Please turn the lines starting at the one containing "pixels, height=663 pixels." and ending at the one containing "journal-book-icon is located" into a Markdown table with the columns Row and Line, numbering each row and skipping blank lines. Leave the pictures out of the table.
Working data Block Start
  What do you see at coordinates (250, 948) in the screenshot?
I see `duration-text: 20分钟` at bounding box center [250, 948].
Working data Block End
Working data Block Start
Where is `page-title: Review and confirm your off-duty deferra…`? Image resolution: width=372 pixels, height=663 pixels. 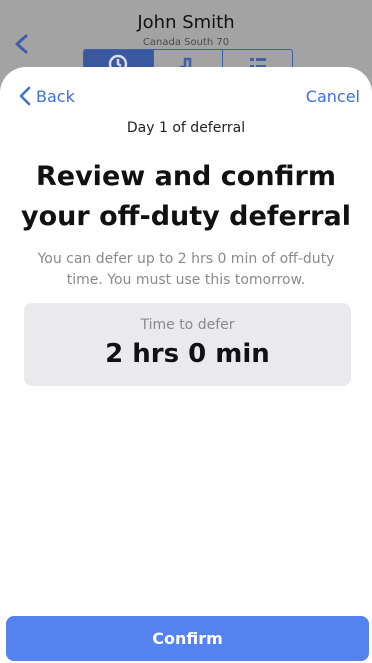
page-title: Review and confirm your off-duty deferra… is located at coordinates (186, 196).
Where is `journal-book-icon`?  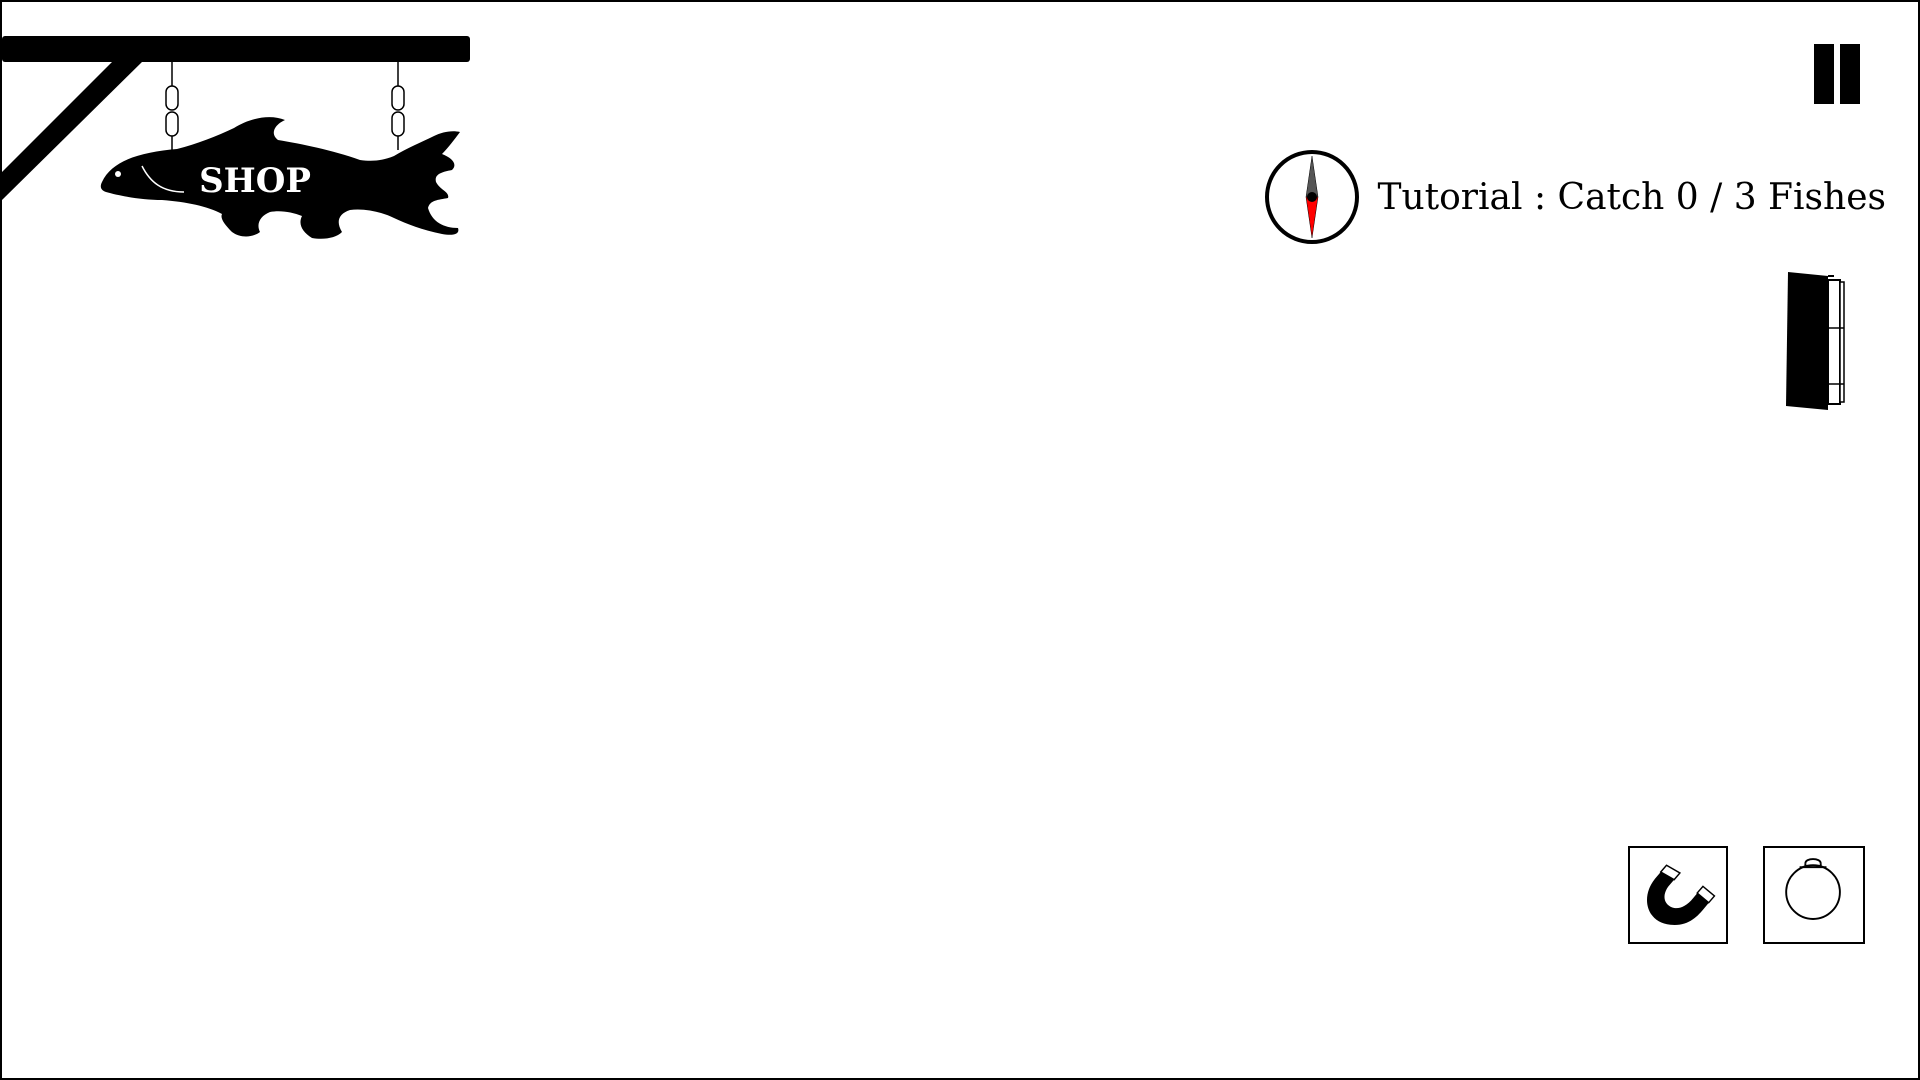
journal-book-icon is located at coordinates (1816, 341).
Working data Block End
◆ Solution to this exercise ◆
| Row | Line |
|---|---|
| 1 | Where is `page-title: Review and confirm your off-duty deferra…`? Image resolution: width=372 pixels, height=663 pixels.  |
| 2 | page-title: Review and confirm your off-duty deferra… is located at coordinates (186, 196). |
| 3 | Where is `journal-book-icon`?   |
| 4 | journal-book-icon is located at coordinates (1816, 341). |